For patients who have already been diagnosed with cancer, and have a family history of cancer, genetic counseling may help identify you as a specific "cancer gene" carrier. In some cases genetic counseling may provide you with information regarding your chance of developing other types of cancer.
Genetic counseling will help your family members understand their risk of developing cancer, and will teach them not only how to reduce risks, but also identify surveillance strategies. If you are concerned about your family’s pattern of disease, cancer you’ve had in the past, or other cancer risk factors, you may want to talk to your doctor about whether to have genetic testing. Community Care Physicians, P.C. offers genetic testing and counseling at multiple locations.
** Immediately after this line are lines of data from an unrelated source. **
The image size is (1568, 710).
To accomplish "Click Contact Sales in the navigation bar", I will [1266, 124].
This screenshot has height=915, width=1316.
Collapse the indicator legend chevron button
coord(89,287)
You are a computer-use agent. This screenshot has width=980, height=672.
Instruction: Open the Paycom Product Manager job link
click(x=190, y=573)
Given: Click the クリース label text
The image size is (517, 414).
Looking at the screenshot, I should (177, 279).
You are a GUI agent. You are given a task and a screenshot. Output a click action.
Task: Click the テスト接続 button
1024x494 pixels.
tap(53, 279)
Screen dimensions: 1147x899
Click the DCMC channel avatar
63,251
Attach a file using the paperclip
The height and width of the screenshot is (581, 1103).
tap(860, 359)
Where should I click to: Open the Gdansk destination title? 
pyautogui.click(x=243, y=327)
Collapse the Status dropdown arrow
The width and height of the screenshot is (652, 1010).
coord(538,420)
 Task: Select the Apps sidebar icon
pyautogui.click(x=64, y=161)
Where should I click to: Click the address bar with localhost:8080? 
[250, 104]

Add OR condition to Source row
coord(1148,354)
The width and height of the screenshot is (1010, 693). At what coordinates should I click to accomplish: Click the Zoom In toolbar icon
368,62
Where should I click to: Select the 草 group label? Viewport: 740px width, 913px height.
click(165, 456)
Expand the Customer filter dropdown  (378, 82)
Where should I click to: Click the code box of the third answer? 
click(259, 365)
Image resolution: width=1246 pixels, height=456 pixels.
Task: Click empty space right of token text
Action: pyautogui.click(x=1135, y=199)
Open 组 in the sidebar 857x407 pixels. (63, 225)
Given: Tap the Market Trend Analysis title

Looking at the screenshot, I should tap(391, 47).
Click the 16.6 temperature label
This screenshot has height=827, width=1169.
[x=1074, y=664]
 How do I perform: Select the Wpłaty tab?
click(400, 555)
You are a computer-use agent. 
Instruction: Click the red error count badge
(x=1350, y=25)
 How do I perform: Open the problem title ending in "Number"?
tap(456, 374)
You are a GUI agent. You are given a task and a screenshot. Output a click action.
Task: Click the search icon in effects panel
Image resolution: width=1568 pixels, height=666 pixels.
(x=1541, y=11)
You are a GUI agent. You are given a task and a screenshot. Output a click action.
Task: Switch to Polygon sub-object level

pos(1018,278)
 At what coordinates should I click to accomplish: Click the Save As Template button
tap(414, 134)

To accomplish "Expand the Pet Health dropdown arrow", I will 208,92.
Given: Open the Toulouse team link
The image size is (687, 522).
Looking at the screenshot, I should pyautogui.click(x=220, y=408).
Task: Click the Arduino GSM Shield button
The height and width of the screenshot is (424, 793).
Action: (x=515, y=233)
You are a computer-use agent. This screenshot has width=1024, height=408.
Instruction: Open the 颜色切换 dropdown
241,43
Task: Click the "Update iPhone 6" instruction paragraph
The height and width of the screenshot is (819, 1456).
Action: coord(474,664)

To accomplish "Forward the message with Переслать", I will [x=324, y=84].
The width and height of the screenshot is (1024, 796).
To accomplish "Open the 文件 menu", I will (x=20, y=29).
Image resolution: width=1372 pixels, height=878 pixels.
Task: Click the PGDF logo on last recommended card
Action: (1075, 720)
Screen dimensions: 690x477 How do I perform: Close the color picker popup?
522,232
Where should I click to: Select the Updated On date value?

Genetic testing is a personal decision. If you have any of the following, you might consider genetic testing for yourself:
- Several first-degree relatives (mother, father, sisters, brothers, children) with cancer, especially if they’ve had the same type of cancer
- A family history of cancers that are sometimes linked to a single gene mutation, such as breast and ovarian cancer
- Family members who had cancer at a younger age than normal for that type of cancer
- Close relatives with rare cancers that are linked to inherited cancer syndromes
- A physical finding that is linked to an inherited cancer (such as having many colon polyps)
- A known genetic mutation in one or more family members who have already had genetic testing
The Gail Model
There is a formula available called the Gail model that helps put a number value on a woman's breast cancer risk. One of the elements in the calculation has to do with the number of first degree relatives who have had breast cancer. First degree relatives would be mothers, sisters and daughters. This number is then entered into the formula along with other parameters and the program gives a percentage number of the risk.
Your Family History
If there appears to be a number of relatives with breast cancer and they are particularly young or if the patient herself is young (under fifty) we may be dealing with specific mutations known as BRCA1 and BRCA2.
BRCA1 and BRCA2 are human genes that produce tumor suppressor proteins, which help repair damaged DNA. These proteins help ensure the stability of the genetic material of cells. When either of these genes, BRCA1 or BRCA2, are mutated, cancer may develop.
Specific inherited mutations of BRCA1 and BRCA2 tend to increase the risk of female breast and ovarian cancers. About 12% of women of the general population will develop breast cancer sometime during their lives. However, according to the most recent estimates, 65% of women who inherit a BRCA1 mutation and about 45% of women who inherit a BRCA2 mutation will develop breast cancer by the age of 70.
Many people decide to learn whether or not they have an abnormal gene that is linked to higher breast cancer risk. A genetic test involves giving a blood sample that can be analyzed to pick up any abnormalities in these genes. Community Care Physicians has genetic counselors available to you to review the benefits and risks of genetic testing and to answer any questions you may have.